Munk Debates are semi-annual debates held in Toronto. Usually covering a topic currently relevant — The End of Men, Iran’s Nuclear Ambitions, Europe, The Global Refugee Crisis — four experts on the chosen subject meet and debate a proposition. Before each debate, the audience takes a poll on the question at hand and their willingness to change their minds. Afterwards, the audience takes another poll to see how many have changed their minds, and in which direction.

A few days later, the debates are also posted on the internet, where people like me (a stay-at-home mom with no possibility of traveling to Canada) can also experience the arguments for and against each proposal. I wish, though, that I could have been there in person. There is a question that I would have asked if I’d had the chance. So now I’m going to pretend to go back in time, attend the debate, and say my piece. (If any of the following is confusing, this video will help provide the context.)

My question is for Mr. Dyson. It’s a long one, so please bear with me. Dr. Peterson, I’d welcome your comments, too.

In the Old Testament book of Leviticus, part of the Torah that God’s people have to follow, there is a section dealing with sacrifices for unintentional sin. If someone realizes they’ve done something against the law of God, even if they didn’t know it or mean it at the time, they have to take an animal they own or buy and kill it at the altar to pay for what they did.

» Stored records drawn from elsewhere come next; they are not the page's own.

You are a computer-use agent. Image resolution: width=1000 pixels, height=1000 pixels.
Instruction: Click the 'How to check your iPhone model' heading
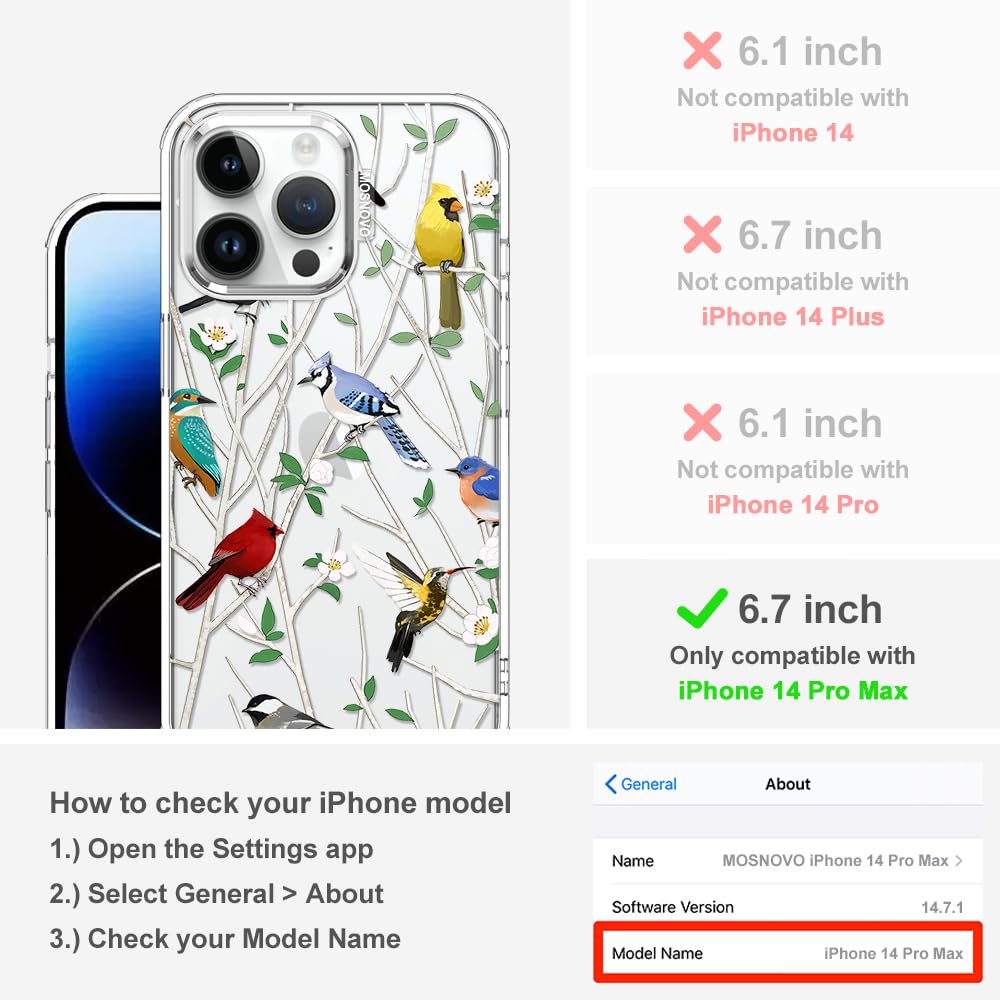[281, 803]
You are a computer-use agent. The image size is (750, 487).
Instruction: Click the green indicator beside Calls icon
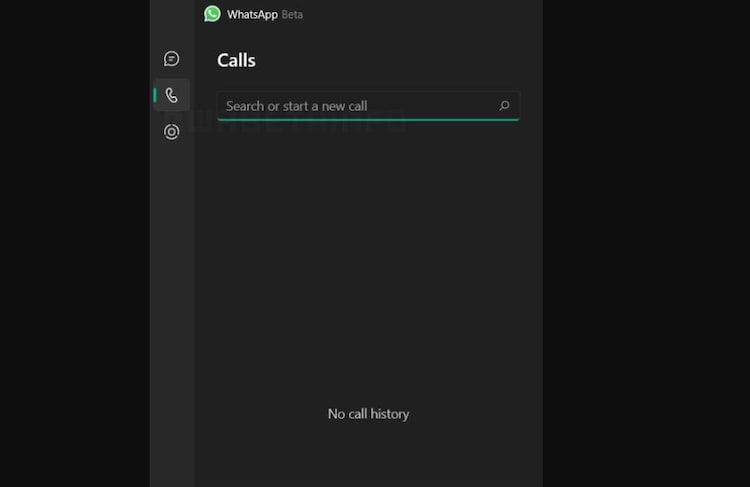coord(155,96)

They’re basically saying, “This is the death I deserve because of my wrongdoing; but this animal is going to die instead of me, so I can turn away from wrongdoing and make a better life.” There is also a yearly ritual called the Day of Atonement, in which the priest makes a series of sacrifices for the sins of the entire nation, just in case any individual neglected to pay for their own. He also makes sacrifices for the sins of the entire priesthood and for his own sins.

My question is this: would you say white privilege falls under the category of unintentional sin by an individual, or of something to be covered in the Day of Atonement, where the whole group is represented?

I ask this because I’m thinking about my own children. I have a five-year-old and a six-month-old. They are both white. Neither of them intends any harm against their neighbors of color. My son goes to preschool with a few black children and calls them friends. But when my children get older, they will come up against the idea that because of the color of their skin — something they did not choose, and cannot change — they have to make reparations for any evil thing that was done against people of color, including injustices of centuries ago.

In this debate, Mr. Dyson, you’ve repeatedly made the claim that because of centuries of oppression, black people start at a disadvantage and white people at an advantage, at least in the United States. You’ve expressed contempt for white people who feel like their rights are now being trampled in the name of political correctness. You’ve also claimed Christianity as your own, so I would like to ask you: is white privilege a sin? If so, who has to atone for it? Every white individual, or the group as a whole, through a representative?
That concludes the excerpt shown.